Communication, données et engagement. Ce tryptique de mots synthétise parfaitement le parcours professionnel accompli jusqu’à aujourd’hui par Frédérique Agnès, fondatrice et présidente de Mediaprism, groupe de communication globale et de services marketing. Bien avant la frénésie actuelle qui règne autour du « Big Data », elle nourrit très tôt l’intuition qu’une relation avec une audience ne se bâtit solidement qu’au travers d’une connaissance statistique fine des attentes et des comportements de celle-ci. A ses yeux, ce n’est qu’à cette condition qu’un engagement fort et durable peut être envisageable. C’est ce credo communicant de 18 ans de Mediaprism qui lui vaut par ailleurs d’être en lice pour la 4ème édition des Tribune Women’s Awards. Entretien exclusif avec une femme de conviction.

Le grand public ne la connaît pas mais elle connaît bien le grand public. Pour Frédérique Agnès, il constitue même le cœur de ses activités professionnelles depuis qu’elle a fondé Mediaprism en 1995. Filiale à 80% de Mediapost Communication/Groupe La Poste, sa société représente désormais une base de données unique de plus de 36 millions de Français et une communauté de 21 millions d’internautes. Un gisement de données et d’informations statistiques qui permet à Mediaprism de fournir des services pointus en matière de marketing relationnel et de communication auprès des publics pour les annonceurs. A l’heure où Frédérique Agnès fait partie des nominés des Tribune Women’s Awards dans la catégorie « Medias – Nouvelles Technos », le Blog du Communicant revient avec elle sur un parcours riche où se conjugue un sens de l’engagement sous toutes ses formes.

Mediaprism n’est quasiment pas connu du grand public même si celui-ci a forcément été un jour ou l’autre en contact avec l’une de ses campagnes de communication pour le compte de grandes marques mais également d’associations caritatives et humanitaires. Comment définissez-vous exactement le concept de Mediaprism ?

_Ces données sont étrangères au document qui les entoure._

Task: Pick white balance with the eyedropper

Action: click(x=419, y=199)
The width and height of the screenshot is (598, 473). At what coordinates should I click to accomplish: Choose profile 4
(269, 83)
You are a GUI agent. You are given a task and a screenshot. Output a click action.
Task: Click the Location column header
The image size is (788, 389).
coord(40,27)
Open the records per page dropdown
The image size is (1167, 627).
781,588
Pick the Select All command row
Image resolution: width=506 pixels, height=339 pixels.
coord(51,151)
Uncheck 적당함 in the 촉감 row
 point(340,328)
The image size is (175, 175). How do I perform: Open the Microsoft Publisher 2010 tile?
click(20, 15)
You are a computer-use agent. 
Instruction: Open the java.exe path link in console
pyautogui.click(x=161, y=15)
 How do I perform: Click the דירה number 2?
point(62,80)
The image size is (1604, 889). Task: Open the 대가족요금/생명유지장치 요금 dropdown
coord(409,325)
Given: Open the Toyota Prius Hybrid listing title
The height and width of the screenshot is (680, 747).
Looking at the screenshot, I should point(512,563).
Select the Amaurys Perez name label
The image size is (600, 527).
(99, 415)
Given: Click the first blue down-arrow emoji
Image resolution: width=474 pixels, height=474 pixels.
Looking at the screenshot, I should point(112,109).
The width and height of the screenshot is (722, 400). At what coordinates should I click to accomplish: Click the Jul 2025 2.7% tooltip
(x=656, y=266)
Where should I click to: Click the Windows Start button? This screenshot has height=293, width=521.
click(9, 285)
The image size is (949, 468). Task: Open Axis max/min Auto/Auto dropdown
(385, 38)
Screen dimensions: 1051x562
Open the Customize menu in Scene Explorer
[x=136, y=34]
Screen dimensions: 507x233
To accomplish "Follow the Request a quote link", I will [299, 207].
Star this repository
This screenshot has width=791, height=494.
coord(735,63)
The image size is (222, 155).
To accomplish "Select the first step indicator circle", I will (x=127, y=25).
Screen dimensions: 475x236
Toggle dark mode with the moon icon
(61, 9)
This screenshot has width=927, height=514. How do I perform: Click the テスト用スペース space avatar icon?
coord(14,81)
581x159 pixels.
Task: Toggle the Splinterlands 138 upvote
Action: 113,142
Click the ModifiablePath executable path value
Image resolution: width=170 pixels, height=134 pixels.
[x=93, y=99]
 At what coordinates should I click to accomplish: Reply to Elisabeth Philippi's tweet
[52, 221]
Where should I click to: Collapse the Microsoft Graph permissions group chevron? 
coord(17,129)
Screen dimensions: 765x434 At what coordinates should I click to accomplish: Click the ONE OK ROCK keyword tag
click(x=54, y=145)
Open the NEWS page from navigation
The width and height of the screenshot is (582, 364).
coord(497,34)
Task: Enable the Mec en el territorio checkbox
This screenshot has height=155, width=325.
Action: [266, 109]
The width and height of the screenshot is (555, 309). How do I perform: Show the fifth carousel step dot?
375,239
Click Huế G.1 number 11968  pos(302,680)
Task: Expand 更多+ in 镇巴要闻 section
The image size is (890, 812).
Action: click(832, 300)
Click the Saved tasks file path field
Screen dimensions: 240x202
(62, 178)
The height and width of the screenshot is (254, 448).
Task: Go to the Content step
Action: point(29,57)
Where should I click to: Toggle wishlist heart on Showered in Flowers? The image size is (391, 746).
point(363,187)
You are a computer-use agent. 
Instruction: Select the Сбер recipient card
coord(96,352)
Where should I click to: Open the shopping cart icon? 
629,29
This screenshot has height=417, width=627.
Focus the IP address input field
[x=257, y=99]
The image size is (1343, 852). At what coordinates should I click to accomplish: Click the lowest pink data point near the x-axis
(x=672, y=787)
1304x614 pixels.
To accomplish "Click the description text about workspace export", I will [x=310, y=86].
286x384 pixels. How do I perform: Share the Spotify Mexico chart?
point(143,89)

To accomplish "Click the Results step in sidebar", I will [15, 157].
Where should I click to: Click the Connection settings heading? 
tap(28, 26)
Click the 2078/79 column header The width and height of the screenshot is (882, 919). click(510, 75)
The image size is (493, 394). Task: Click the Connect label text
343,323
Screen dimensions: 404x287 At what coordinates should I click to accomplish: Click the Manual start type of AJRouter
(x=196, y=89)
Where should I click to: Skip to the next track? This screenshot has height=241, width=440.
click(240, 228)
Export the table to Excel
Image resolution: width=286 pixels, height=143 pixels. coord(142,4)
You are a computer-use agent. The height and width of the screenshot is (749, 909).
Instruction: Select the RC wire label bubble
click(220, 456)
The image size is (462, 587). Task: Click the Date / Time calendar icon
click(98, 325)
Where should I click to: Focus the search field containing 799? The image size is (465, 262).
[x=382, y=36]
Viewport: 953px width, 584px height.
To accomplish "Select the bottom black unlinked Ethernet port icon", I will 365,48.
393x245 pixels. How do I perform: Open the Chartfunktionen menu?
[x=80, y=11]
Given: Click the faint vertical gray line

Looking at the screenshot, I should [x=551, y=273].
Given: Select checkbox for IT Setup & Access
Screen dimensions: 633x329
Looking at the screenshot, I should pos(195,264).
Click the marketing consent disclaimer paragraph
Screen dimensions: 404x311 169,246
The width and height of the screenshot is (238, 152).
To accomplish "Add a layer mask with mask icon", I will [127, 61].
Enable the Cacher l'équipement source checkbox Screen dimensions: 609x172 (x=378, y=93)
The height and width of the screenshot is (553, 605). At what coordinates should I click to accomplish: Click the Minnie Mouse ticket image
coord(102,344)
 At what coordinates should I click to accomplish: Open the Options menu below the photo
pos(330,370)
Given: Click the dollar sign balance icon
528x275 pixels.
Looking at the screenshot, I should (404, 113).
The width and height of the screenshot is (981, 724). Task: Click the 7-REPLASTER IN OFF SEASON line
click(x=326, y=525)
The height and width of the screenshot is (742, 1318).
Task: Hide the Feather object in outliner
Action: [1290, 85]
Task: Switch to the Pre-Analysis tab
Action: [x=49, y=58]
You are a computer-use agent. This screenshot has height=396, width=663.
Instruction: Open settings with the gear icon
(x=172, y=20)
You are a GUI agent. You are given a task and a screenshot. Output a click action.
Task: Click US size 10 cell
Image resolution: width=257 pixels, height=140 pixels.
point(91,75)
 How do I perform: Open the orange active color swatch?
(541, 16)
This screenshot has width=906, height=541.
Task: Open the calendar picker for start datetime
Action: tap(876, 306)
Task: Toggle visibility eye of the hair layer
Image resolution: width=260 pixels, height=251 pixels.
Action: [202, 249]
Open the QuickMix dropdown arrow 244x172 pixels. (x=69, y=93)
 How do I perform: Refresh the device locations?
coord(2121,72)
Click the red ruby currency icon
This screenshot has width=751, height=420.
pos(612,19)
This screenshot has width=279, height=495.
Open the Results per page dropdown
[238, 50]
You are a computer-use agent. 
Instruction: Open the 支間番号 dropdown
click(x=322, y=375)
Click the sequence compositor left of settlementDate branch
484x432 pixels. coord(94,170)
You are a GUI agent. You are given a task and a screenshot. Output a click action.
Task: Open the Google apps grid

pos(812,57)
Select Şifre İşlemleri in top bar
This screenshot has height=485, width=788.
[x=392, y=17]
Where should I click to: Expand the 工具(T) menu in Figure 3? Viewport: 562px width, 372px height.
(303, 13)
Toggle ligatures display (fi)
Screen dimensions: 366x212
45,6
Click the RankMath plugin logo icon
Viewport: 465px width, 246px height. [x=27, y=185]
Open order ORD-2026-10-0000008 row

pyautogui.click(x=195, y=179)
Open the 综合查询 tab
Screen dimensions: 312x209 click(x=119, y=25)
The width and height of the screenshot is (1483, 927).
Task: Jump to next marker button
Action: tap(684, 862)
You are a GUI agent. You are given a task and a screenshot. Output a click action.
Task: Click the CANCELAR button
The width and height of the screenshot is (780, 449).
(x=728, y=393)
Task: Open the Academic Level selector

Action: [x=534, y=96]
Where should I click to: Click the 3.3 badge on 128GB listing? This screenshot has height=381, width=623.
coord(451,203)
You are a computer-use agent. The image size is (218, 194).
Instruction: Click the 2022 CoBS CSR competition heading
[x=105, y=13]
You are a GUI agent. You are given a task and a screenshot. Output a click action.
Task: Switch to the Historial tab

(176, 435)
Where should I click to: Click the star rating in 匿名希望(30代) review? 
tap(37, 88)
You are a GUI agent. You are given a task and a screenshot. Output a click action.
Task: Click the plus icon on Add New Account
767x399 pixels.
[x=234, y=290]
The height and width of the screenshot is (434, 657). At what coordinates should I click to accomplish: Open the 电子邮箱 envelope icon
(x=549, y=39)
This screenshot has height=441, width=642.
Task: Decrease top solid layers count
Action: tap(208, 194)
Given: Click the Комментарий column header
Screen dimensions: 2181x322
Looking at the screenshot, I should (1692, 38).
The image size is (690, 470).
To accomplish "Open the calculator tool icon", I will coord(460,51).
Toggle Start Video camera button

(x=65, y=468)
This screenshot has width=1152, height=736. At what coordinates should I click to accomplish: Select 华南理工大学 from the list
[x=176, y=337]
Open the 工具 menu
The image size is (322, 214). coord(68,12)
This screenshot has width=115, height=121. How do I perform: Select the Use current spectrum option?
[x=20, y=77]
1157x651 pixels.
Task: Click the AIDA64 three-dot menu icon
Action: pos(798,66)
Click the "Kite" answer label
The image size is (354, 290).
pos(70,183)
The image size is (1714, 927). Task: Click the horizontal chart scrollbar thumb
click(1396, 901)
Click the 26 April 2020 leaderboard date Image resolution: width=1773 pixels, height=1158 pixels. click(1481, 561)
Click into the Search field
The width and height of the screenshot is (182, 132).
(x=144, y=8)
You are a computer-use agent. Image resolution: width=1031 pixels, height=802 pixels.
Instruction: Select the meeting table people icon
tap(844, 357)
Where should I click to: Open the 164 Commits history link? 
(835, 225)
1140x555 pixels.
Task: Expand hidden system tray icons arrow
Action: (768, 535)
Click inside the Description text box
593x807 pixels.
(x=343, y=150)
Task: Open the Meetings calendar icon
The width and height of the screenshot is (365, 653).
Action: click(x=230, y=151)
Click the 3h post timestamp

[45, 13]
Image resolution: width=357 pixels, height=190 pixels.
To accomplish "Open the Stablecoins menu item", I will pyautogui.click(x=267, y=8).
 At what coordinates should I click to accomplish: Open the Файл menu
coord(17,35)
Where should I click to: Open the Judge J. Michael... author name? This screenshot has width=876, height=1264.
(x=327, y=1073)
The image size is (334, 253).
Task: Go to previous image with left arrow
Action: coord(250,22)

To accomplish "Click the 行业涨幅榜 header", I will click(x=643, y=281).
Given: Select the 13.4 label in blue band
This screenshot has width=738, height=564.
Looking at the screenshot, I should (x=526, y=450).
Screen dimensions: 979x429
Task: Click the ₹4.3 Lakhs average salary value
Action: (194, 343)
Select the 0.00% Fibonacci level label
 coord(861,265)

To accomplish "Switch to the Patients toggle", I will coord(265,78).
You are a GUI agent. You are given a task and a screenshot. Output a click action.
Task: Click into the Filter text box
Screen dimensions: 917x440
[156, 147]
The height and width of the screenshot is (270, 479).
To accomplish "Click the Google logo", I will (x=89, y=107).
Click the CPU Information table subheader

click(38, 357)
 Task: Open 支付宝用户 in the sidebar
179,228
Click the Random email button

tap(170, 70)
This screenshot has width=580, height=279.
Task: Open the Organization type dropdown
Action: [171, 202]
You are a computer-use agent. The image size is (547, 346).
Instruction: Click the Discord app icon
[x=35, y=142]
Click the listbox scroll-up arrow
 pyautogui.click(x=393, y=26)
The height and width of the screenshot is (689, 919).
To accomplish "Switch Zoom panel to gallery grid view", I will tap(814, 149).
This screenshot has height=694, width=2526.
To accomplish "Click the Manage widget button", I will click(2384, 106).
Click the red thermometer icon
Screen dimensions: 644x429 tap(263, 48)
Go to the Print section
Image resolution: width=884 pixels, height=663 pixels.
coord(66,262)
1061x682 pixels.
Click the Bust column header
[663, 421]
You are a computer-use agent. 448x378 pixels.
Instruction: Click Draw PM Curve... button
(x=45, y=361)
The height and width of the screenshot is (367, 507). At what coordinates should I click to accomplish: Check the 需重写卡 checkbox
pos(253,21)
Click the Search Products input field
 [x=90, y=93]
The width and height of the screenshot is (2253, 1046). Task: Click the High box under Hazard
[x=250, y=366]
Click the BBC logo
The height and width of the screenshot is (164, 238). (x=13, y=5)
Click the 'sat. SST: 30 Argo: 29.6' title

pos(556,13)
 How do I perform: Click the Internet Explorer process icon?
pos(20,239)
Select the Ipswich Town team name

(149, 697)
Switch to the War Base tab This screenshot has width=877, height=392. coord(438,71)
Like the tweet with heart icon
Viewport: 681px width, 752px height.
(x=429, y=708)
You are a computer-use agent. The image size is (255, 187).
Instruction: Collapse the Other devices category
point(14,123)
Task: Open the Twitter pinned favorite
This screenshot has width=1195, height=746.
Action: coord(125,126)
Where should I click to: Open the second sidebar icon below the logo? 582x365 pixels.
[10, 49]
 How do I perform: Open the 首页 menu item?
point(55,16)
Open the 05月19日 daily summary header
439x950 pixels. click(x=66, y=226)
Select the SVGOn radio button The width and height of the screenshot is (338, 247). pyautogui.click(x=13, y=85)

Frédérique Agnès : quand la communication client mène à l'engagement sous toutes ses formes

Frédérique Agnès : quand la communication client mène à l’engagement sous toutes ses formes

Frédérique Agnès : J’ai coutume de résumer notre démarche à travers une formule simple qui reflète parfaitement l’essence de nos activités : Mediaprism est « l’éclaireur des publics ». Endosser ce rôle, c’est placer la connaissance des publics à l’origine de toute démarche de communication. Saisir les attentes, percevoir les motivations, cerner les ressentis sont les ressorts constants de nos études quantitatives et qualitatives. Mais être éclaireur implique aussi d’être un acteur de la société qui aide l’intelligence collective. Nous ne faisons pas que restituer des réalités. Nous nous engageons aussi auprès des annonceurs pour bâtir avec eux dans la durée, la meilleure relation possible avec leurs publics. Pour nous, cela signifie que cette relation doit être utile, respectueuse, mutuellement profitable et concerner les bonnes personnes. C’est ce qui nous a régulièrement conduits à proposer des partis pris stratégiques créatifs, peut-être parfois disruptifs mais toujours fondés sur notre connaissance étroite des publics.

Alors que vous vous destiniez initialement vers un parcours classique dans le marketing et la publicité et que vous avez-vous-même une sensibilité plutôt artistique, qu’est-ce qui vous a fait bifurquer avant l’heure vers un univers de données statistiques, d’algorithmes et autres outils mathématiques au service du marketing et de la communication ?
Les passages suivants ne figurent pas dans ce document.